**Work item**:
Even the shortest line counts, so transcribe all the data exactly.

**Given entries**:
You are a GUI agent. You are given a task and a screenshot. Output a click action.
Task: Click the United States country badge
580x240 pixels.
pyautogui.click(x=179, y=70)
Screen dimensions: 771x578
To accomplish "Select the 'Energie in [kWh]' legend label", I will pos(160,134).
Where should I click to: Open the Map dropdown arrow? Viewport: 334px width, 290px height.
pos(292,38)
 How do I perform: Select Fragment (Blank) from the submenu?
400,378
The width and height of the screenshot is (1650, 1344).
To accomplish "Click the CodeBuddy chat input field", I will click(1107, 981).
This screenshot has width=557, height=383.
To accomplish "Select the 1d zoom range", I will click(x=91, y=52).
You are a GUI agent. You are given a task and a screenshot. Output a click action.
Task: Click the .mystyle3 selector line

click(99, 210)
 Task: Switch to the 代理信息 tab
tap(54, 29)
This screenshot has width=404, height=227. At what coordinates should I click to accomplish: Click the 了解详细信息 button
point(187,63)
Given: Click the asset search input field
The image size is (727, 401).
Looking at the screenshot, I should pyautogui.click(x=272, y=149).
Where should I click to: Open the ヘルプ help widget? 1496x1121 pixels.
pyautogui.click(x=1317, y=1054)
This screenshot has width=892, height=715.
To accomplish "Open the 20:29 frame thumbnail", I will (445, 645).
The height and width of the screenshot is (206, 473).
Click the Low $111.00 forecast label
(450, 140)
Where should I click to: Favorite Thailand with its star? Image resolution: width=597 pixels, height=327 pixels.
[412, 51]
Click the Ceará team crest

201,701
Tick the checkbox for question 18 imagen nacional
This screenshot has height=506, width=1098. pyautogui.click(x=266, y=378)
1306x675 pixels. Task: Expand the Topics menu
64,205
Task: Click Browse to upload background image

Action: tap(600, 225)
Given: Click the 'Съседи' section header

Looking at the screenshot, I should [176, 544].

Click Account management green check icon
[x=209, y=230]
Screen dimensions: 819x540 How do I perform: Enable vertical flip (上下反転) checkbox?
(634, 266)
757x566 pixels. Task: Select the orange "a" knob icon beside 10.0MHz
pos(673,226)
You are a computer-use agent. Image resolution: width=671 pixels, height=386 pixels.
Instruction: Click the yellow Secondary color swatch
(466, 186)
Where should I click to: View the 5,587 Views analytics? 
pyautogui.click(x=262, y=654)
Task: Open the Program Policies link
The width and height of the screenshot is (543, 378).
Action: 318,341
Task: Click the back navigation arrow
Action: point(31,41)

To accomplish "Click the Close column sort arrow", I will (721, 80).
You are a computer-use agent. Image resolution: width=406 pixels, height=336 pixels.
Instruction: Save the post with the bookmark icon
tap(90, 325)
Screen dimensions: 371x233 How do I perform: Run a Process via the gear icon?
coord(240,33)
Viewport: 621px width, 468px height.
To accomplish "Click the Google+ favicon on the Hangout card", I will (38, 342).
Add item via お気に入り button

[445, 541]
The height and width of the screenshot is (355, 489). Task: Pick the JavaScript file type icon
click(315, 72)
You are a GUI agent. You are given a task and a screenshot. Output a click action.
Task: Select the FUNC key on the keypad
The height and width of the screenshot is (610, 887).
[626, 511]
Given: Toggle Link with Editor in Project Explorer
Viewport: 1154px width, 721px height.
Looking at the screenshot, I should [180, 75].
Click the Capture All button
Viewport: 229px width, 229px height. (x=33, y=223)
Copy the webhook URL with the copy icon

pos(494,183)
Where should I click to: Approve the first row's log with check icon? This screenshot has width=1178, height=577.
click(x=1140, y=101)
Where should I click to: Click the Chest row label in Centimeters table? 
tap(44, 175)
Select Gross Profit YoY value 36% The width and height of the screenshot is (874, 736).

**Reply**:
You are a GUI agent. You are given a task and a screenshot. Output a click action.
Task: Click the United States country badge
580x240 pixels.
pyautogui.click(x=179, y=70)
Screen dimensions: 771x578
To accomplish "Select the 'Energie in [kWh]' legend label", I will pos(160,134).
Where should I click to: Open the Map dropdown arrow? Viewport: 334px width, 290px height.
pos(292,38)
 How do I perform: Select Fragment (Blank) from the submenu?
400,378
The width and height of the screenshot is (1650, 1344).
To accomplish "Click the CodeBuddy chat input field", I will click(1107, 981).
This screenshot has width=557, height=383.
To accomplish "Select the 1d zoom range", I will click(x=91, y=52).
You are a GUI agent. You are given a task and a screenshot. Output a click action.
Task: Click the .mystyle3 selector line

click(99, 210)
 Task: Switch to the 代理信息 tab
tap(54, 29)
This screenshot has width=404, height=227. At what coordinates should I click to accomplish: Click the 了解详细信息 button
point(187,63)
Given: Click the asset search input field
The image size is (727, 401).
Looking at the screenshot, I should pyautogui.click(x=272, y=149).
Where should I click to: Open the ヘルプ help widget? 1496x1121 pixels.
pyautogui.click(x=1317, y=1054)
This screenshot has width=892, height=715.
To accomplish "Open the 20:29 frame thumbnail", I will (445, 645).
The height and width of the screenshot is (206, 473).
Click the Low $111.00 forecast label
(450, 140)
Where should I click to: Favorite Thailand with its star? Image resolution: width=597 pixels, height=327 pixels.
[412, 51]
Click the Ceará team crest

201,701
Tick the checkbox for question 18 imagen nacional
This screenshot has height=506, width=1098. pyautogui.click(x=266, y=378)
1306x675 pixels. Task: Expand the Topics menu
64,205
Task: Click Browse to upload background image

Action: tap(600, 225)
Given: Click the 'Съседи' section header

Looking at the screenshot, I should [176, 544].

Click Account management green check icon
[x=209, y=230]
Screen dimensions: 819x540 How do I perform: Enable vertical flip (上下反転) checkbox?
(634, 266)
757x566 pixels. Task: Select the orange "a" knob icon beside 10.0MHz
pos(673,226)
You are a computer-use agent. Image resolution: width=671 pixels, height=386 pixels.
Instruction: Click the yellow Secondary color swatch
(466, 186)
Where should I click to: View the 5,587 Views analytics? 
pyautogui.click(x=262, y=654)
Task: Open the Program Policies link
The width and height of the screenshot is (543, 378).
Action: 318,341
Task: Click the back navigation arrow
Action: point(31,41)

To accomplish "Click the Close column sort arrow", I will (721, 80).
You are a computer-use agent. Image resolution: width=406 pixels, height=336 pixels.
Instruction: Save the post with the bookmark icon
tap(90, 325)
Screen dimensions: 371x233 How do I perform: Run a Process via the gear icon?
coord(240,33)
Viewport: 621px width, 468px height.
To accomplish "Click the Google+ favicon on the Hangout card", I will (38, 342).
Add item via お気に入り button

[445, 541]
The height and width of the screenshot is (355, 489). Task: Pick the JavaScript file type icon
click(315, 72)
You are a GUI agent. You are given a task and a screenshot. Output a click action.
Task: Select the FUNC key on the keypad
The height and width of the screenshot is (610, 887).
[626, 511]
Given: Toggle Link with Editor in Project Explorer
Viewport: 1154px width, 721px height.
Looking at the screenshot, I should [180, 75].
Click the Capture All button
Viewport: 229px width, 229px height. (x=33, y=223)
Copy the webhook URL with the copy icon

pos(494,183)
Where should I click to: Approve the first row's log with check icon? This screenshot has width=1178, height=577.
click(x=1140, y=101)
Where should I click to: Click the Chest row label in Centimeters table? 
tap(44, 175)
Select Gross Profit YoY value 36% The width and height of the screenshot is (874, 736).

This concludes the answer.